Uma apaixonada pelo que faz
Myrna, então, voltou para o Brasil e enfrentou o grande desafio de aprender um instrumento sem ter um professor ao lado.
“Eu me correspondia com ela. Quando podia, passava algum tempo fora estudando, lendo, pesquisando... E foi assim. Uma paixão total. Até hoje eu sou apaixonada. Eu acho que isso é um grande bônus na minha vida. Até hoje eu me sinto com 18 anos, e eu adoro esse instrumento”.
A viola da gamba da instrumentista, que tem 276 anos, também tem muita história para contar. “Essa viola que eu trouxe para tocar é a minha favorita, foi feita em 1744 por um grande construtor, Andrea Castagneri, que foi um dos três grandes construtores de instrumentos de arco na França no século XVIII. E esse instrumento eu descobri por acaso no Brasil. Pertencia à Pro-Arte, a escola onde eu dava aula. A princípio, ele tinha sido transformado num violoncelo, e eu o comprei como um violoncelo, mas depois eu cheguei à conclusão de que era uma viola da gamba”, explica.

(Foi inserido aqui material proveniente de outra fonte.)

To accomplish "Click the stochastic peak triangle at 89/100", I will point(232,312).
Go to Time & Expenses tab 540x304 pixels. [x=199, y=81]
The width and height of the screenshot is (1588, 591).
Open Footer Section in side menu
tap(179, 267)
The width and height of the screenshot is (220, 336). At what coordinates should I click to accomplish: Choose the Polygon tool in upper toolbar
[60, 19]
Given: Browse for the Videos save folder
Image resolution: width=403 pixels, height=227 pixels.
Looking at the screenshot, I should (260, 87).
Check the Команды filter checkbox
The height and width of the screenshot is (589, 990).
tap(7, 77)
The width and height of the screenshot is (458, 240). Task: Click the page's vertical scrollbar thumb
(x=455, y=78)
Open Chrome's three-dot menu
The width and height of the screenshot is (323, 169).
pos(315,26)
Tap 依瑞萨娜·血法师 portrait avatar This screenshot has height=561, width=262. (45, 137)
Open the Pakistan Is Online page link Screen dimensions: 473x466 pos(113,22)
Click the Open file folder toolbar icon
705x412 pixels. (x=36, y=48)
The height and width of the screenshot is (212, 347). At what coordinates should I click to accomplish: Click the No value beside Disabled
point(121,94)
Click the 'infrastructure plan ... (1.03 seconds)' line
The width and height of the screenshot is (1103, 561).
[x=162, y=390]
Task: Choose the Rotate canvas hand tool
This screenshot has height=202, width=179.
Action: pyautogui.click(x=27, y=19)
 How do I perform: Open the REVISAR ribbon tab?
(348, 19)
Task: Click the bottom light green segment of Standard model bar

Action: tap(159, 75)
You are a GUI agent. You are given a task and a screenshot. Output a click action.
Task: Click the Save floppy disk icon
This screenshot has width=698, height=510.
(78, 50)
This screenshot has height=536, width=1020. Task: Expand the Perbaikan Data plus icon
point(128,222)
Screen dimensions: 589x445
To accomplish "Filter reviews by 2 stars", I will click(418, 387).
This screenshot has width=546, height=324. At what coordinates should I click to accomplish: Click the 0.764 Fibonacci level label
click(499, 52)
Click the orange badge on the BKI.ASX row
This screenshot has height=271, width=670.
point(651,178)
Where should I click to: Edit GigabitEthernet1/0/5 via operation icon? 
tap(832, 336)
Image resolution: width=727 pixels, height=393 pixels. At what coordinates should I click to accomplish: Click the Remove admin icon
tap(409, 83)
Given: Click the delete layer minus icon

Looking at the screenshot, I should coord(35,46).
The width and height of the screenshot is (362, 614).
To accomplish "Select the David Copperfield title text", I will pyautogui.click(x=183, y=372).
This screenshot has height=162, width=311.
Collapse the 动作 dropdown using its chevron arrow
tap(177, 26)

E o instrumento foi ficando cada vez mais famoso, virando tema de doutorado da brasileira. “Ele mudou a minha vida, porque eu devo muito a essa tese de doutorado. Eu cheguei à conclusão que a gente se transforma no resultado das escolhas que a gente faz. Eu escolhi fazer esse doutorado e esse doutorado me transformou. Esse instrumento é maravilhoso”.
Para Myrna, que continua tendo laços com o Brasil, onde mora parte da família – filho, nora e dois netos, o país está enfrentando “grandes dificuldades, principalmente porque existe uma polarização imensa das pessoas”.
“Eu fico espantada. Tem que ser ou preto ou branco. Se você não é preto, você é contra o branco. Isso é uma coisa que eu acho que prejudica muito. Democracia é você aceitar que o outro tenha uma ideia diferente de você e se bater até a morte pelo outro poder expressar essa ideia diferente. Não é só um fenômeno do Brasil, é mundial, mas acho que o mundo todo precisa ser mais democrático, aceitar melhor que o outro é diferente”.